Последние слова предназначались стражникам, которые отодвинули наконец тяжелый засов и приоткрыли ворота.
– Давай! – заорал вдруг Симон. – Бегом!
В следующее мгновение все стало происходить одновременно.
От стены по другую сторону площади отделились две тени. Магдалена объяснила отцу, что, когда Симон им крикнет, тот должен будет бежать что есть мочи. Палач на какое-то время поборол слабость и теперь наравне с дочерью широкими скачками несся к открытым воротам. Симон тем временем перескочил порог и оттеснил в сторону караульного, не давая ему закрыть ворота. Справа к ним приближались городские стражники; в первую секунду они, словно громом пораженные, уставились на Куизля, после чего похватали заряженные арбалеты с пистолетами.
– Монстр! – закричал один из стражников. – Решил спрятаться у епископа!

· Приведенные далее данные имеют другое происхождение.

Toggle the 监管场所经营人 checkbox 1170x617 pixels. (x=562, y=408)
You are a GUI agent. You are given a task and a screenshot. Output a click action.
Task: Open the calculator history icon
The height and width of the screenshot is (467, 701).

В стену, разбрызгивая штукатурку, ударили стрелы и свинцовые пули, вооруженные пиками и алебардами с ревом бросились к воротам. Караульный тем временем высвободился из хватки Симона и вместе с напарником навалился на открытую створку. Ворота начали закрываться: медленно, но неотвратимо. Проход становился все у́же – шаг, полшага… В последнюю секунду Магдалена с Куизлем протиснулись во двор и рухнули, задыхаясь, на землю.
Тяжелые створки с грохотом сомкнулись. С той стороны принялись стучаться и кричать во все горло.
Отец Губерт с разинутым ртом наблюдал за происходящим и только теперь опомнился.
– Ради Бога, Фронвизер, что все это значит? – Монах показал на Магдалену с Куизлем. Те лежали возле порога и с трудом переводили дыхание.
– Мы… просим у вас… убежище, – из последних сил прошептал Симон. – Якоб Куизль… невиновен.
Потом удар караульного сбил его с ног.
Регенсбург, утро 25 августа 1662 года от Рождества Христова
– Вы хоть понимаете, какую кашу заварили?
Отец Губерт негодующе покачал головой. Лицо его раскраснелось от гнева и возмущения и походило теперь на громадную редиску. Даже после третьей выпитой кружки монах не желал успокаиваться и трясущимся от злости пальцем показывал то на Симона, то на Магдалену. А они, словно подсудимые, сидели за столом в душной пивоварне и не смели поднять глаза.
– Я доверился вам, Симон Фронвизер, – не унимался францисканец. – И что я получаю взамен? Вы приводите ко мне самого разыскиваемого в городе преступника! Человека, которого все называют монстром и обвиняют в массовых убийствах! Епископ все утро так на меня орал, что до сих пор в ушах звенит. Давать убежище этому чудищу! Притом что Его сиятельство и без того грызется с властями из-за построек на Сводчатой улице… Выставить бы вас отсюда, Фронвизер!
– Куизль невиновен, – в очередной раз пробормотал лекарь. – Даю вам слово.
– И это единственное, почему вас не выгнали сразу, – проворчал отец Губерт и вытер пот со лба.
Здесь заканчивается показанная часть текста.